Melanoma cells imaged using CARS microscopy to visualize pheomelanin (top) and SFA microscopy to image total melanin content (bottom).
People with light colored skin, and particularly orange tinted redheads, have high levels of pheomelanin, a type of melanin, in their skin. It is correlated with amelanotic melanoma, a nasty skin cancer that’s difficult not only to treat, but to detect in the first place. This is because pheomelanin within amelanotic melanomas blends in with healthy skin, making it difficult to spot, unlike the much darker eumelanin that’s related to the majority of melanomas.

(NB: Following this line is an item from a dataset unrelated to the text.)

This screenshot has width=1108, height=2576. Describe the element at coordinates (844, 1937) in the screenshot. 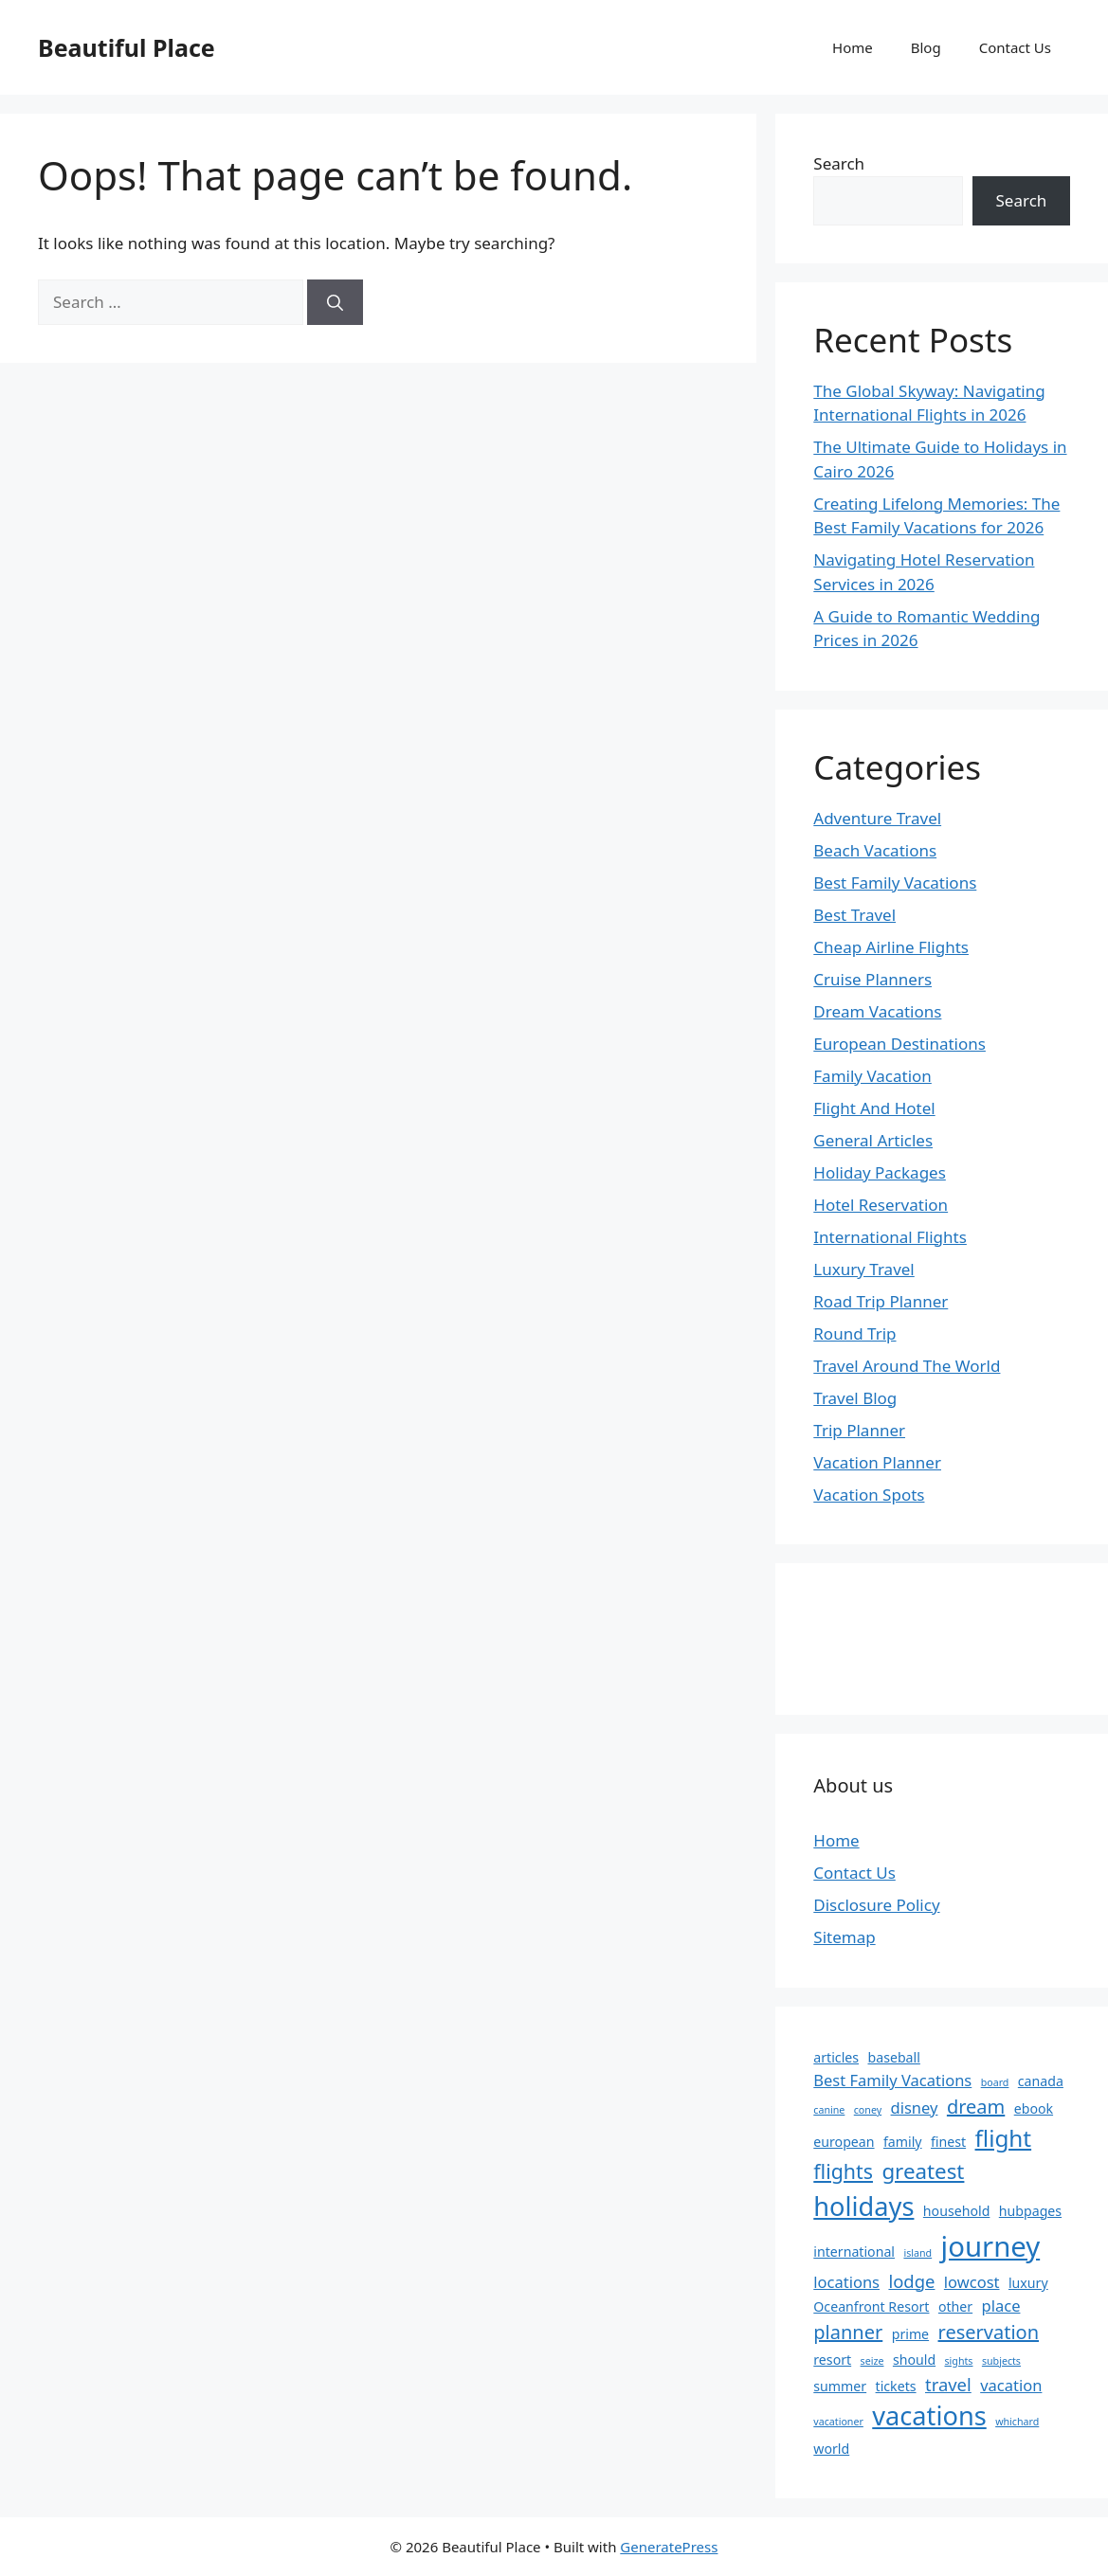

I see `Sitemap` at that location.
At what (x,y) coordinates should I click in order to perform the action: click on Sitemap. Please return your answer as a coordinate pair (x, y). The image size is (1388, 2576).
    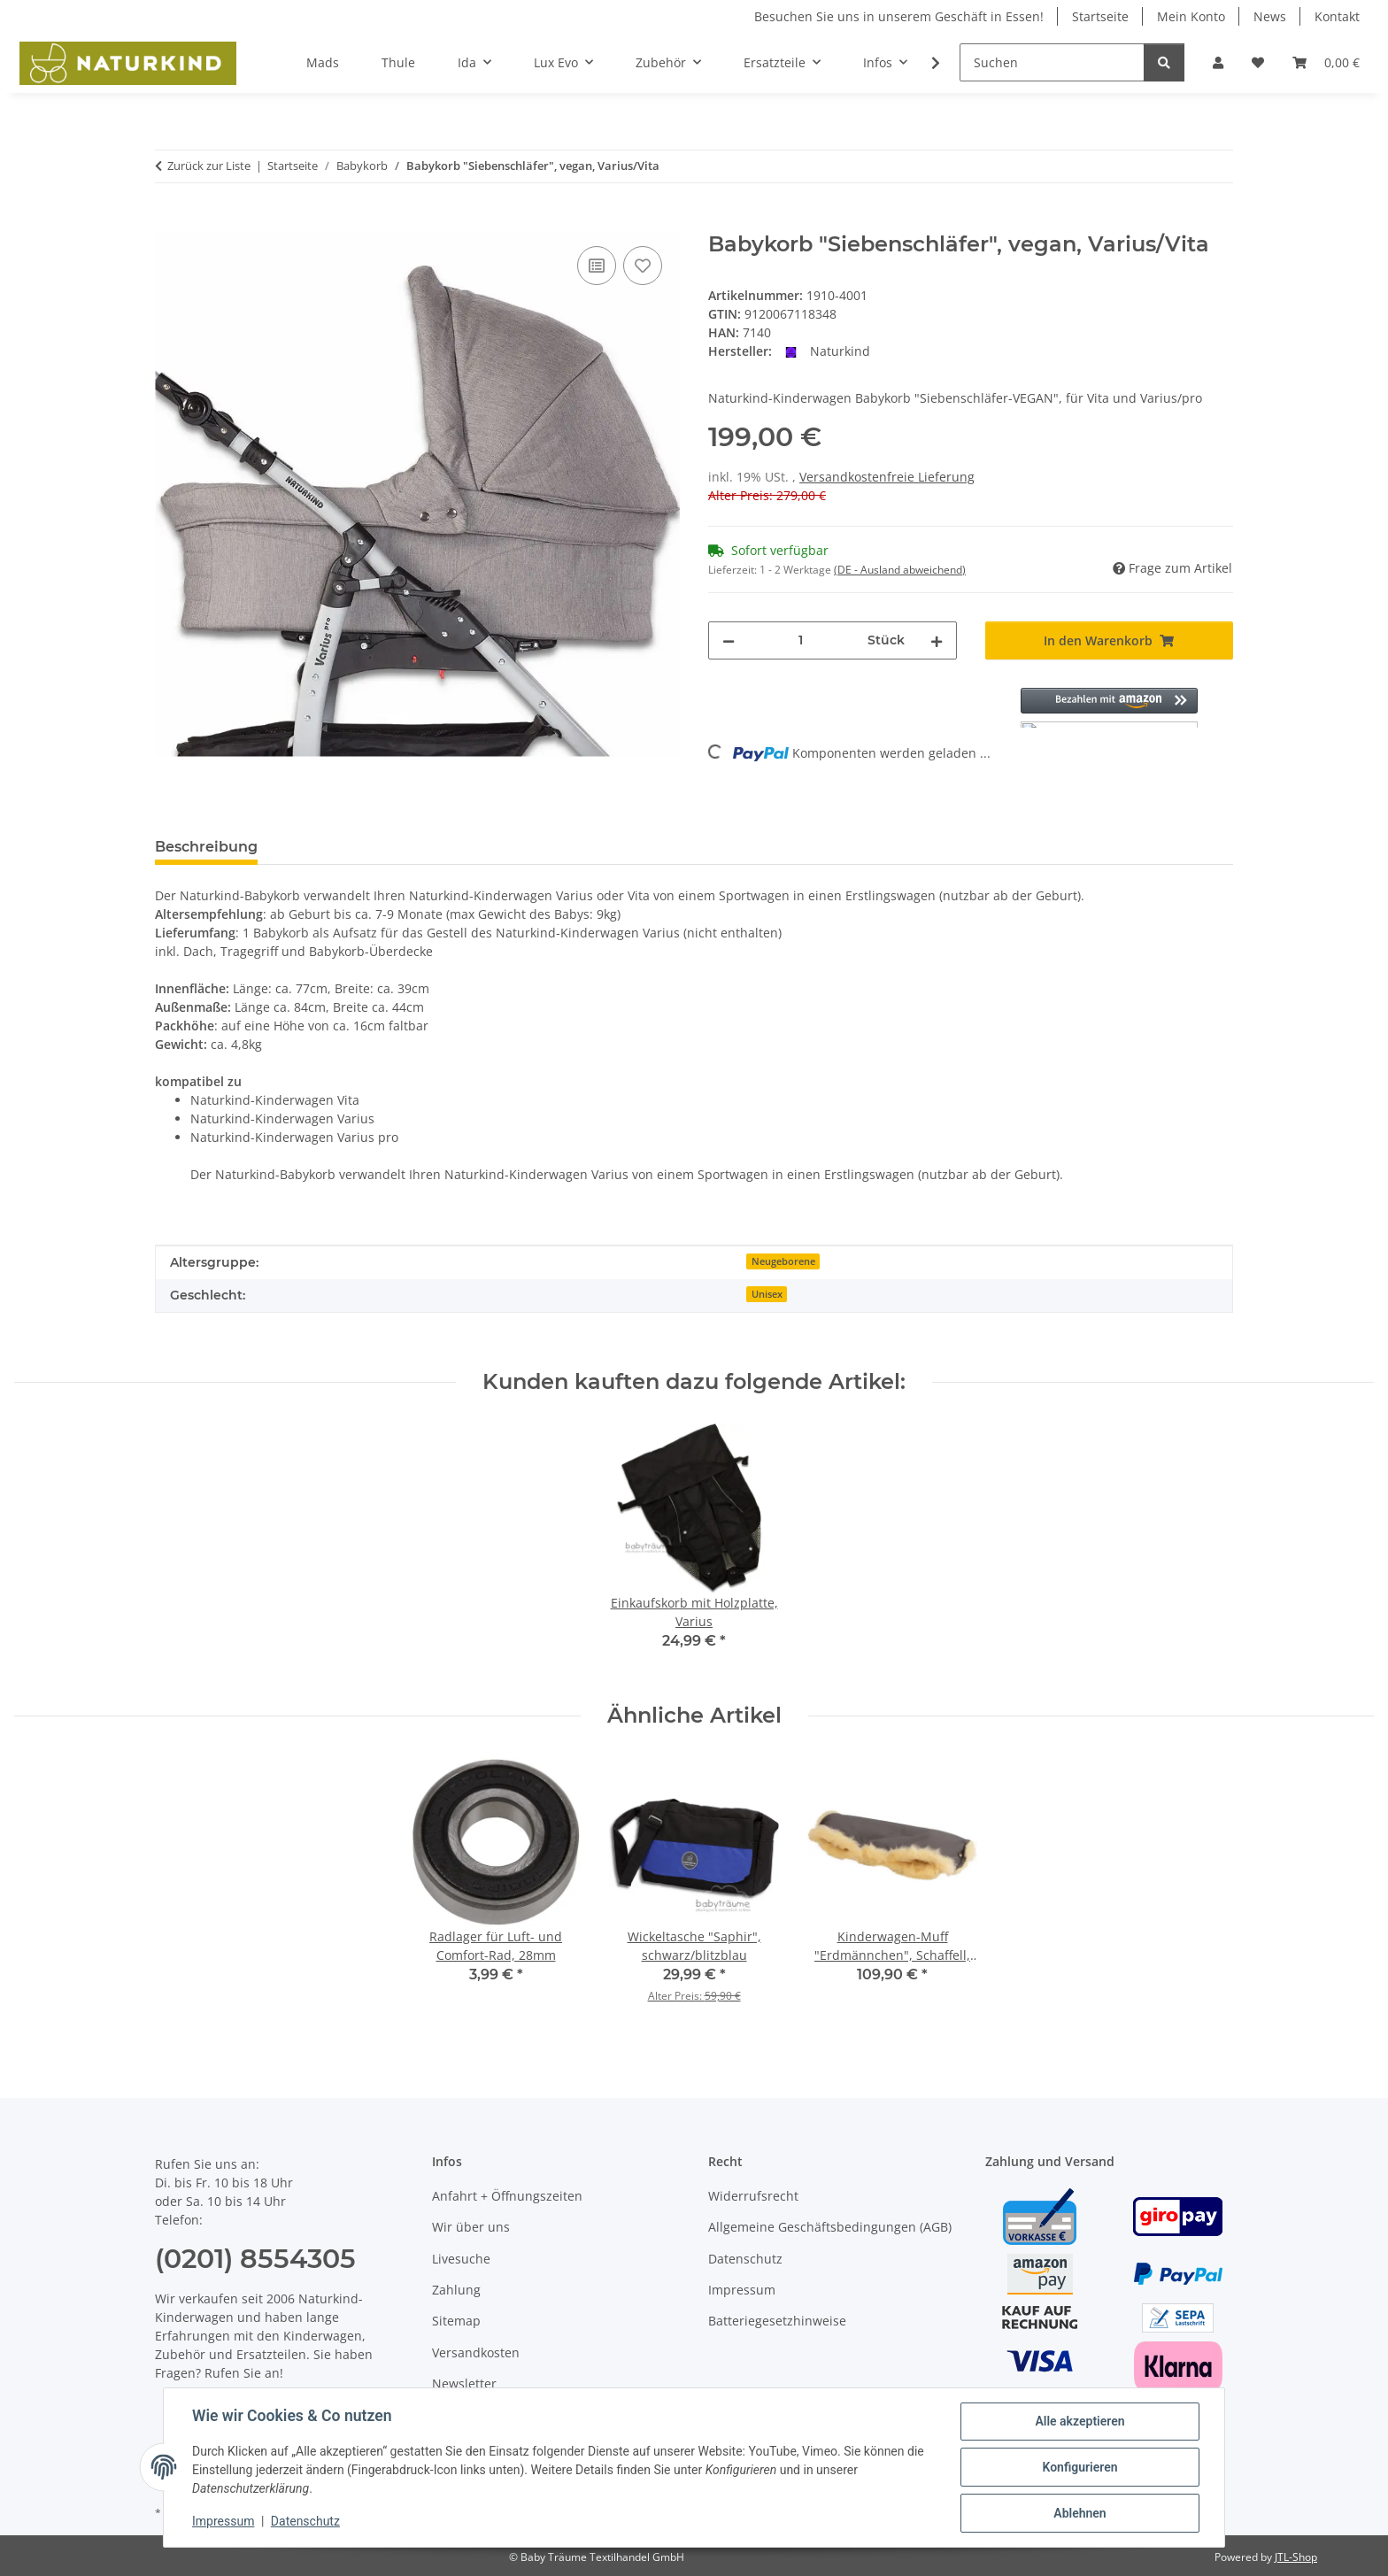
    Looking at the image, I should click on (456, 2320).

At the Massachusetts General Hospital’s Wellman Center for Photomedicine, researchers have devised a new technique for visualizing pheomelanin within the skin, potentially helping to identify a deadly cancer early in its development. The details of the research are to be presented next month at The Optical Society’s Biophotonics Congress: Optics in the Life Sciences in San Diego, CA.
What we do know is that the technique relies on coherent anti-Stokes Raman Scatterings (CARS) microscopy, a version of commonly used Raman spectroscopy that can identify the chemical composition of prepared samples. CARS involves two lasers that are used to resonate target molecules to detect their presence at high resolution over a wide sample area.
As part of their research, the team identified another related method, called sum-frequency absorption (SFA) microscopy, as being able to spot eumelanin. Using both CARS and SFA can provide images of the distribution of the two types of melanin, which are often produces simultaneously in many melanoma patients.